The second study compares the four pairs using the momentum-based adaptive allocation. The trading is done at the month's closing prices. The results are given in Table 2.

Table 2. Adaptive allocation of four portfolios January 2004-December 2014

 

Total Return%

CAGR%

Max DD%

SPY + TLT

347.0

14.58

-17.13

VTI + AGG

241.6

11.82

-13.03

VTSMX + VBMFX

243.4

11.87

-13.81

FSTMX + FTBFX

214.8

10.99

-20.29

The equity curves for the three portfolios with adaptive allocation are shown in Figure 2. The Vanguard mutual fund was omitted because it virtually overlaps with the Vanguard ETF portfolio.

Figure 2. Equities of portfolios with adaptive allocation

Source: This chart is based on EXCEL calculations using the adjusted monthly closing share prices of securities.

Part II. Day of Month Trading Results

The study was done using the daily historical prices of the eight instruments. Because the results were very similar for the four pairs, we report mostly the results for the SPY + TLT pair only.

The switching between bond and stock funds was done, if necessary, on the same day of the month. The look back period was three months, comparing prices on the same day of the month, but for three months apart.

The day of the month is indicated by a variable called "shift". Shift takes values between -16 and 6. Here shift=6 means the 6th trading day of the month, shift=0 means the last trading day of the month, shift=-1 means the trading day before the last trading day, etc.

The equity curves for the SPY + TLT portfolio for three different trading days and with adaptive allocation are shown in Figure 3. As can be seen, the trading day of the month has a significant effect on the results. Trading on the last day of the month is better than trading on the 6th day of the month, but a little worse than trading seven days before the end of the month. These results are related to the specific historical data and cannot be generalized.

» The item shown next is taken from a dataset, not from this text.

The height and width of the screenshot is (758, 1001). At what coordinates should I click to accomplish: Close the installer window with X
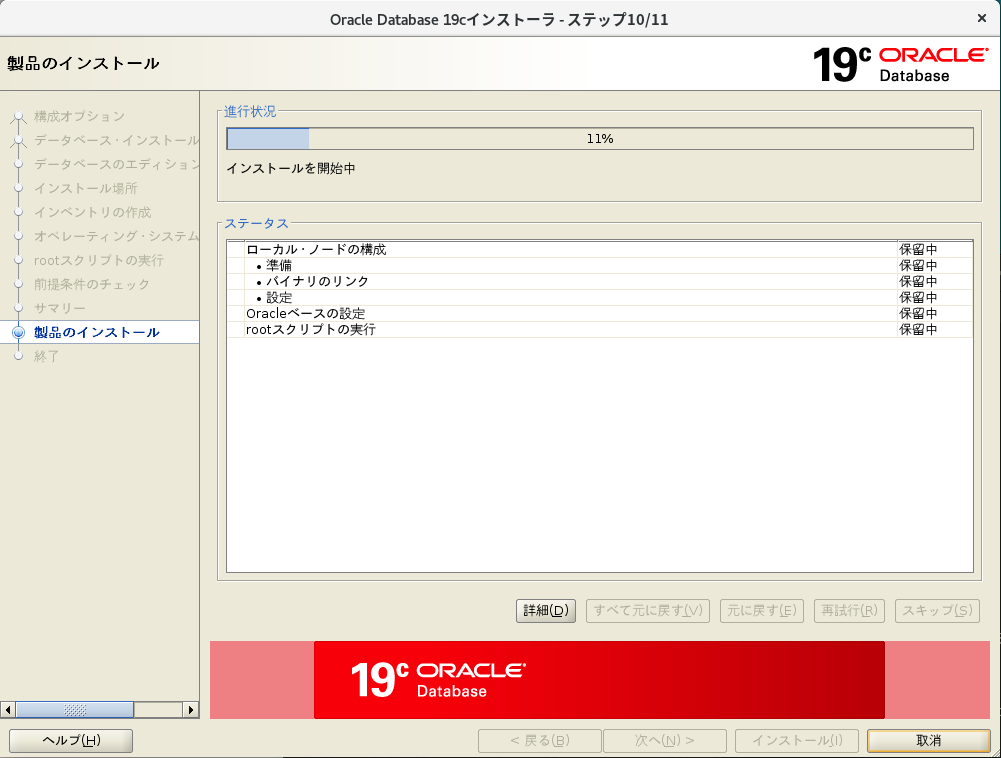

Figure 3. Equities of the SPY + TLT portfolios with adaptive allocation

Source: This chart is based on EXCEL calculations using the adjusted daily closing share prices of securities.

To illustrate better the variability of the performance of adaptive allocation with the trading day of the month, we show the scatter plots of CAGR and DD versus the shift values from -16 to 6.

Figure 4. CAGR% of the SPY + TLT portfolios with adaptive allocation

Source: This chart is based on EXCEL calculations using the adjusted daily closing share prices of securities.

As can be seen in Figure 4, CAGR varies very little for shift values from -5 to 5, but decreases substantially for shift values outside this range.

Figure 5. DD% of the SPY + TLT portfolios with adaptive allocation

Source: This chart is based on EXCEL calculations using the adjusted daily closing share prices of securities.

As can be seen in Figure 5, DD varies very little for shift values from -16 to 4, but increases somewhat for shift=6.

Conclusions

The day of the month when the trading is done affects the performance obtained applying the adaptive asset allocation strategy. The performance is better if the trades are executed around the end/beginning of the month, than close to the middle of the month.

The day of month effect is consistent for ETFs and related mutual funds. It may be useful to extend this study to various portfolios with instruments from other asset classes.

Note: This article is written for educational purposes. It contains no specific investment advice.

Disclosure: The author has no positions in any stocks mentioned, and no plans to initiate any positions within the next 72 hours.

The author wrote this article themselves, and it expresses their own opinions. The author is not receiving compensation for it (other than from Seeking Alpha). The author has no business relationship with any company whose stock is mentioned in this article.